◆ Part of a data file ◆

========

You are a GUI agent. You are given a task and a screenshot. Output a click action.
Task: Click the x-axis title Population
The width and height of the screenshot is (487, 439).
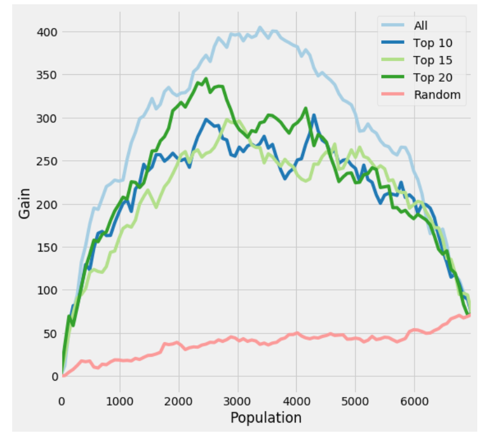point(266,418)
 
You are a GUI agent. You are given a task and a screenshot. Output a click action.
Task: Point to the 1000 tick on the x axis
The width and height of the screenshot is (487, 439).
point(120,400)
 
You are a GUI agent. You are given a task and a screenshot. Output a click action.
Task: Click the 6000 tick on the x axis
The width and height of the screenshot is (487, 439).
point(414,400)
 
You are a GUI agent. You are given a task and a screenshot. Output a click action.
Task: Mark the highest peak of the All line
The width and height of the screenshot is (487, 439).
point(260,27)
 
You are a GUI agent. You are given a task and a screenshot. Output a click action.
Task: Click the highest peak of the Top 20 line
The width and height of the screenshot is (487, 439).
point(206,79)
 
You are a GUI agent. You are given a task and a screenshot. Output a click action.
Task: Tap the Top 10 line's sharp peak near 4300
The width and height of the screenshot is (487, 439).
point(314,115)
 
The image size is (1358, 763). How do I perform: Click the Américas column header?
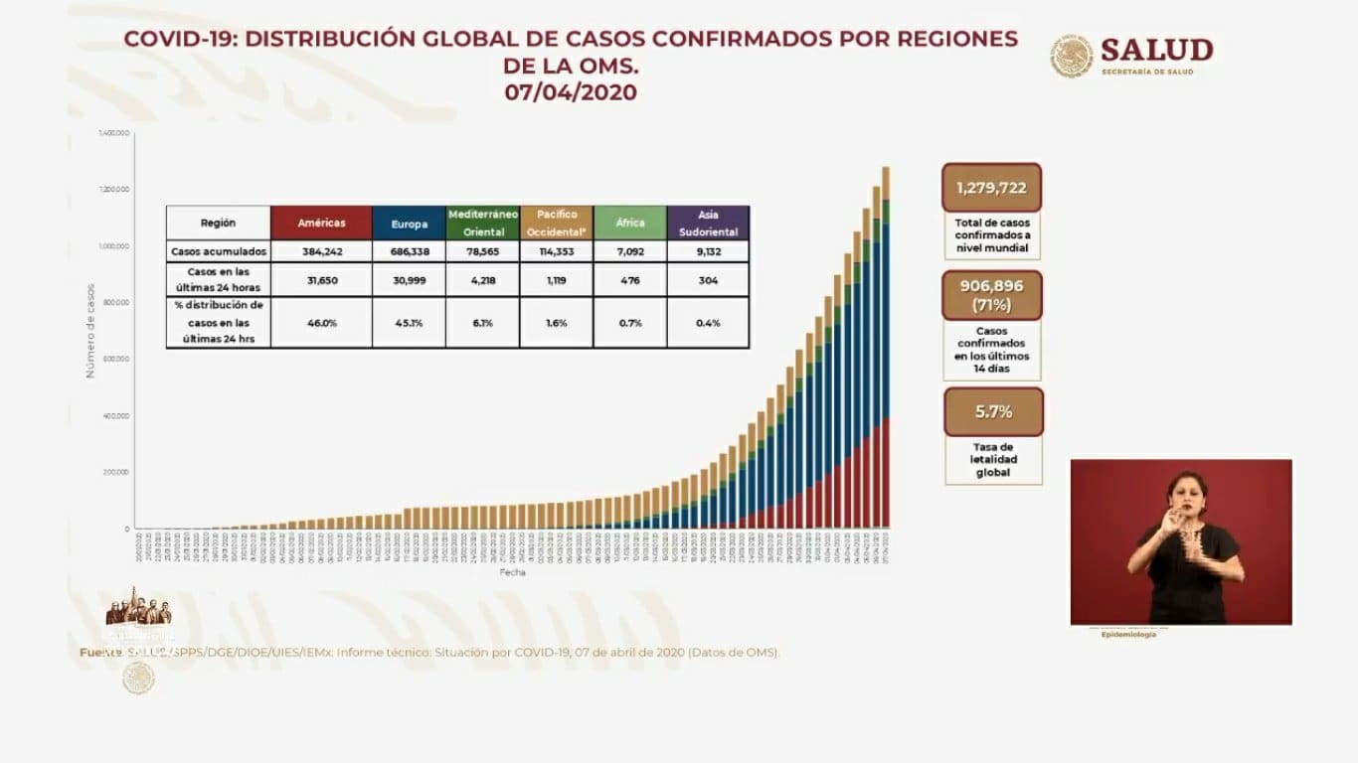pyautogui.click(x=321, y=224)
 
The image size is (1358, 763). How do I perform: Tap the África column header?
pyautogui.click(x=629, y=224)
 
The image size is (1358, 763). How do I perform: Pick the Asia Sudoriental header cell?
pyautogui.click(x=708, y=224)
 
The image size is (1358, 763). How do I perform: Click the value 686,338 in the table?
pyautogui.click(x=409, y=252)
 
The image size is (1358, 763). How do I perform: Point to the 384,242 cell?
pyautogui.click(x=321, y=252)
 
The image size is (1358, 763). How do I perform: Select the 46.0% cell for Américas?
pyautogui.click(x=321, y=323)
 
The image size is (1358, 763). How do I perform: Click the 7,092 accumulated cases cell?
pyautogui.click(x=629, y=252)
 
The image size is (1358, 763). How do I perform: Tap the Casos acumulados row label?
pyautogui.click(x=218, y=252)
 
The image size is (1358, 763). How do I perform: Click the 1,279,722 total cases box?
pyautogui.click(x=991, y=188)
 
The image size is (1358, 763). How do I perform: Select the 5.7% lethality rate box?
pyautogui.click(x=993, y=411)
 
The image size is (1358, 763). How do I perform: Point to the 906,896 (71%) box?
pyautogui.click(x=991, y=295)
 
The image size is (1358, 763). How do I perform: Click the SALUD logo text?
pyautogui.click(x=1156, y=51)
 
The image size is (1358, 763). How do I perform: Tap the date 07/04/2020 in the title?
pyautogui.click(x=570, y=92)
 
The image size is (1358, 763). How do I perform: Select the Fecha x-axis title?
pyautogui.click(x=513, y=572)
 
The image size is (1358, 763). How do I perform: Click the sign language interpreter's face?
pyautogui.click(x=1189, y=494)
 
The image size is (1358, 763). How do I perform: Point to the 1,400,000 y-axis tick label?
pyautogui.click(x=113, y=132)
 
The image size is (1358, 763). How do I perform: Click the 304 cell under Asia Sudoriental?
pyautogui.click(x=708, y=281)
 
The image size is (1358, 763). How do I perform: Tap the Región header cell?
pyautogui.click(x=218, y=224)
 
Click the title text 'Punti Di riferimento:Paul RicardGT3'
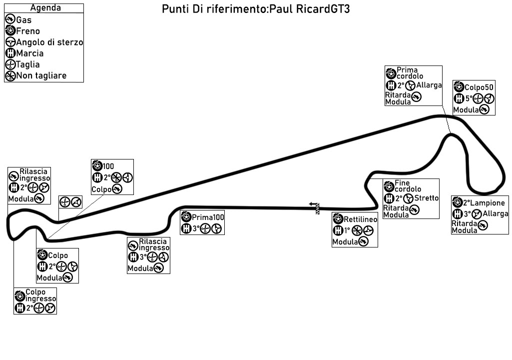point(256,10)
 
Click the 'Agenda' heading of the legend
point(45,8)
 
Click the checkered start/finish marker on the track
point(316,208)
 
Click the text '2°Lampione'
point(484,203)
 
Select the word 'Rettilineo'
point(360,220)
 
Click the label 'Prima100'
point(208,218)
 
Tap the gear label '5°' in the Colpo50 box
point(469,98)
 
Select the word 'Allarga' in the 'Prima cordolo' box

========

◆ WORK TO COMPLETE ◆
Reproduce every item above verbatim, but leave out the pictures.

◆ FINISHED TASK ◆
You are a GUI agent. You are given a task and a screenshot. Output a click action.
Task: Click the x-axis title Population
The width and height of the screenshot is (487, 439).
point(266,418)
 
You are a GUI agent. You are given a task and a screenshot. Output a click action.
Task: Point to the 1000 tick on the x axis
The width and height of the screenshot is (487, 439).
point(120,400)
 
You are a GUI agent. You are given a task and a screenshot. Output a click action.
Task: Click the 6000 tick on the x axis
The width and height of the screenshot is (487, 439).
point(414,400)
 
You are a GUI agent. You are given a task and a screenshot. Output a click action.
Task: Mark the highest peak of the All line
The width and height of the screenshot is (487, 439).
point(260,27)
 
You are a GUI agent. You are given a task and a screenshot. Output a click action.
Task: Click the highest peak of the Top 20 line
The width and height of the screenshot is (487, 439).
point(206,79)
 
You are a GUI agent. You are given a task and a screenshot. Output a click action.
Task: Tap the Top 10 line's sharp peak near 4300
The width and height of the screenshot is (487, 439).
point(314,115)
 
The image size is (1358, 763). How do I perform: Click the Américas column header?
pyautogui.click(x=321, y=224)
 
The image size is (1358, 763). How do I perform: Tap the África column header?
pyautogui.click(x=629, y=224)
 
The image size is (1358, 763). How do I perform: Pick the Asia Sudoriental header cell?
pyautogui.click(x=708, y=224)
 
The image size is (1358, 763). How do I perform: Click the value 686,338 in the table?
pyautogui.click(x=409, y=252)
 
The image size is (1358, 763). How do I perform: Point to the 384,242 cell?
pyautogui.click(x=321, y=252)
 
The image size is (1358, 763). How do I perform: Select the 46.0% cell for Américas?
pyautogui.click(x=321, y=323)
 
The image size is (1358, 763). How do I perform: Click the 7,092 accumulated cases cell?
pyautogui.click(x=629, y=252)
 
The image size is (1358, 763). How do I perform: Tap the Casos acumulados row label?
pyautogui.click(x=218, y=252)
 
The image size is (1358, 763). How do I perform: Click the 1,279,722 total cases box?
pyautogui.click(x=991, y=188)
 
The image size is (1358, 763). How do I perform: Select the 5.7% lethality rate box?
pyautogui.click(x=993, y=411)
 
The image size is (1358, 763). How do I perform: Point to the 906,896 (71%) box?
pyautogui.click(x=991, y=295)
 
The image size is (1358, 763). How do I perform: Click the SALUD logo text?
pyautogui.click(x=1156, y=51)
 
The image size is (1358, 763). How do I perform: Tap the date 07/04/2020 in the title?
pyautogui.click(x=570, y=92)
 
The image size is (1358, 763). How do I perform: Select the Fecha x-axis title?
pyautogui.click(x=513, y=572)
 
The image size is (1358, 763). How do I perform: Click the sign language interpreter's face?
pyautogui.click(x=1189, y=494)
 
The image size is (1358, 763). How do I perform: Point to the 1,400,000 y-axis tick label?
pyautogui.click(x=113, y=132)
 
The image size is (1358, 763). How do I perform: Click the 304 cell under Asia Sudoriental?
pyautogui.click(x=708, y=281)
 
The image size is (1358, 763). How do I perform: Tap the Región header cell?
pyautogui.click(x=218, y=224)
 
Click the title text 'Punti Di riferimento:Paul RicardGT3'
point(256,10)
 
Click the 'Agenda' heading of the legend
point(45,8)
 
Click the checkered start/finish marker on the track
point(316,208)
 
Click the text '2°Lampione'
point(484,203)
 
Select the word 'Rettilineo'
point(360,220)
 
Click the label 'Prima100'
point(208,218)
 
Tap the gear label '5°' in the Colpo50 box
point(469,98)
 
Select the word 'Allarga' in the 'Prima cordolo' box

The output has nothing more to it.